As the body continues to perceive stress as a threat, the HPA axis is activated by the brain. The HPA axis is a hormonal system that initiates a sequence of chemical events causing the release of the ‘stress hormone’ cortisol. Cortisol keeps the body in a state of high alert, whilst also; increasing blood glucose levels, suppressing insulin levels, reducing our immune response and wound healing, and also altering our appetite and mood.
There are increasing reports linking the role of stress in PCOS manifestation.
Stress, Cortisol and PCOS
Cortisol has been implicated as a sensitive biomarker for stress-related changes in the body, playing an essential role in metabolic homeostasis. It has been found that stress can have an impact on the cause and worsening of PCOS. In fact, a systematic review and meta-analysis specifically focused on cortisol and PCOS, found levels of cortisol were significantly higher in those with PCOS compared to a control group.
Additionally, a study with 100 people with PCOS found increased levels of salivary cortisol in those with PCOS. Also, finding there was a higher prevalence of stress in those with PCOS, which played a critical role in body composition.

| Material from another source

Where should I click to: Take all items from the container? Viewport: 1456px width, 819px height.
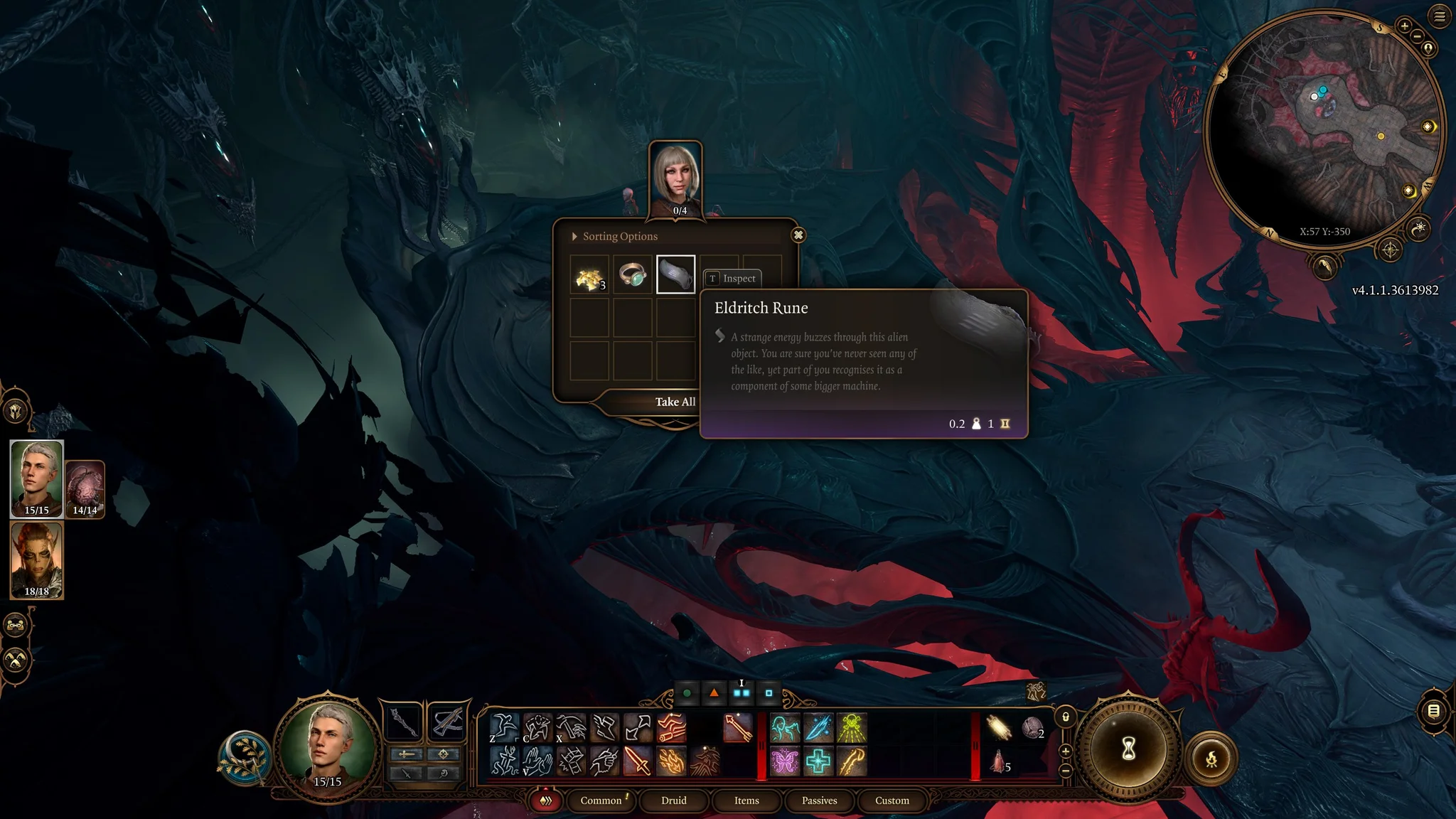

Furthermore, as mentioned above, cortisol has been found to impact insulin sensitivity, impacting blood glucose levels, another associated factor in PCOS.
Conclusion
If you have been diagnosed with PCOS, you may be at a higher risk of experiencing stress, and therefore increased levels of cortisol and its effects on the body. As cortisol is a hormonal response to stress within the body, lifestyle changes such as stress management techniques may help. Techniques such as mindfulness and yoga have been found in research to improve psychological and physical aspects associated with stress.